Martin Heidegger, the great German philosopher of the 20th century, had a rather dark view of modern civilization. He saw modernity as an aberration, and criticized it for being too materialistic, pragmatic and profit-driven. In his famous "Letter on Humanism," he spoke of alienation as a malaise produced by modern machines. Technology, he noted, has enabled humans to produce things and establish sophisticated systems. But the same humans who take pride in producing them lost control over them. Frankenstein has overgrown its master and turned against him.
In essence, every great thinker has one big thought. Heidegger's big thought was his insight that without answering the question of 'what is,' we cannot make sense of the world, and decide what we should become. The real question is not what sorts of things exist, but rather what it means to exist in the first place. The reason why a chair exists is the more fundamental question than what physical properties, shape, color, weight, et cetera. it has.
Heidegger's intellectual task was to bring this question of Being back to the center of philosophical thinking. For him, the Western thought had lived in an illusion ever since Plato when it forgot the question of Being (Dasein), and sought to substitute it with false questions. Once the foundation was set wrong, everything else became crooked.
Heidegger himself had his own share of the 'crooked timber of humanity,' to use Kant's phrase, when he flirted with Nazism in the 1930s. He supported the Nazis with the belief that they would overcome both Soviet communism and American capitalism, and initiate a third path for the German nation. He saw Europe squeezed between Russia and America, both of which were based on "the same dreary technological frenzy, the same unrestricted organization of the average man."

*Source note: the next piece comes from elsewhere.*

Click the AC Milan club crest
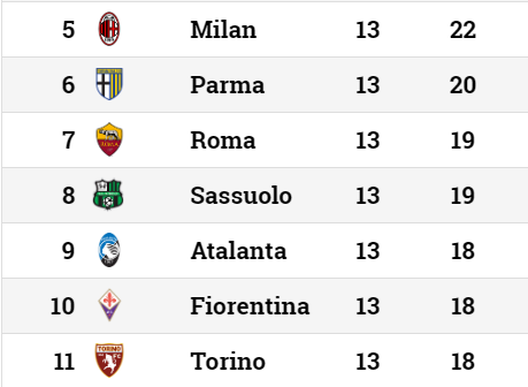The width and height of the screenshot is (528, 387). point(109,29)
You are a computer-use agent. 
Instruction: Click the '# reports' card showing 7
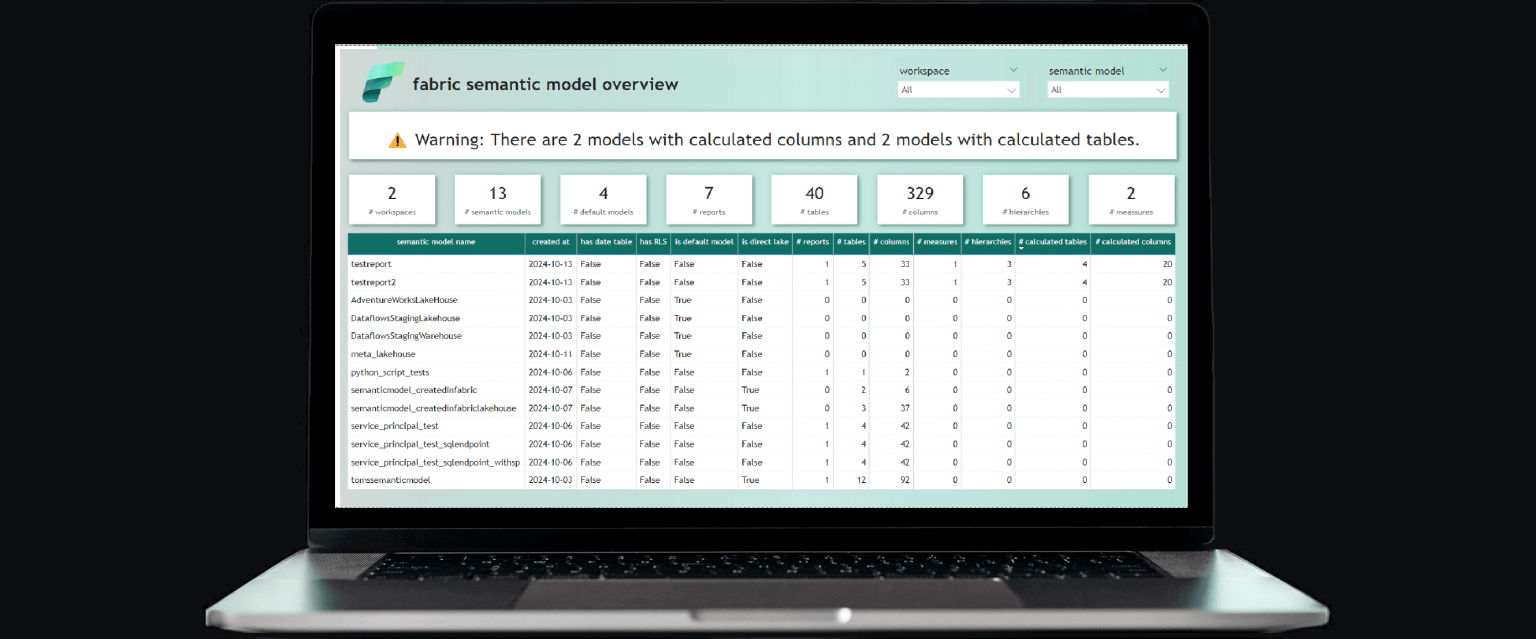click(709, 199)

Germany was supposed to offer something new. But things did not turn out as Heidegger had hoped. The Holocaust shocked the world. Instead of empowering the German nation, the Nazis came close to destroying it. Heidegger rejected the idea of treating Being as a "thing," and turning it into an "entity." Such a view leads to the commodification of Being, and reduces the reality of things to their use-value. We have to accept things as they are before we put them to use.
For instance, the carpenter has to work on the wood, his basic material, with the kind of knowledge, competence and care that is needed to carve something with shape, beauty and function. The painter has to give color, light, paper, brush, et cetera their "due" in order to paint something meaningful and beautiful. We have to treat Being with a similar attitude. Enslaving Being for our own wishes is a ticket to destroying both Being and ourselves. This requires putting Being before utility, use-value, mechanization, profitability and instrumentalization. Otherwise, we degrade existence, and turn ourselves into homeless subjects set against a rootless world.
In his Der Spiegel interview published posthumously, Heidegger said, "Everything essential and great has only emerged when human beings had a home, and were rooted in a tradition."
This is an important call in a world in which we have lost the sense of both home and tradition. To better appreciate it, we can go a few centuries back and look at what the great Muslim philosopher Mulla Sadra (d. 1640), a contemporary of Descartes, had to say about it.
Like Heidegger, Sadra establishes Being as the principal reality that precedes and constitutes all things. But unlike the German philosopher, he does not define Being as self-referential. Being, which encompasses all things, is a reflection of still a higher reality, and it can be discovered through different epistemic means. Sadra's "Transcendent Wisdom" thus seeks to dovetail three kinds of knowledge: revealed knowledge (Qur'an), demonstrative knowledge (burhan) and mystical or realized knowledge ('irfan). Each of these types of knowledge corresponds to a particular level of reality in the ontological hierarchy of things. Therefore there is no contradiction between them.
Unveiling the meaning of Being is key to the proper task of philosophy. But this entails more than just conceptual knowledge. It requires an existential transformation of our own being. It invites us to connect with a higher reality that gives meaning and truth to all things. It elevates philosophy to the level of wisdom as a path to attaining the truth. It combines knowledge and love. It dovetails logical precision with intuitive and personal knowledge.
Heidegger spoke of the 'path' without saying much about the destination. He spoke of Being as man's home, but fell short of overcoming the tautological homo-centrism it involves. Mulla Sadra, too, spoke of the journey, but underlined that all paths lead to an end. He saw the path as having a 'beginning' (mabda') and an 'end' (ma'ad). Walking on the path alone cannot be an end itself, he said. One always walks towards a destination. That destination cannot be our own making. Otherwise everything becomes a self-centered construction. One needs to connect with a higher reality that cannot be monopolized by a self-deceiving ego.
For Sadra, home is where we prepare ourselves for an existential and spiritual transformation. It is where we reach fullness, integrity and repose.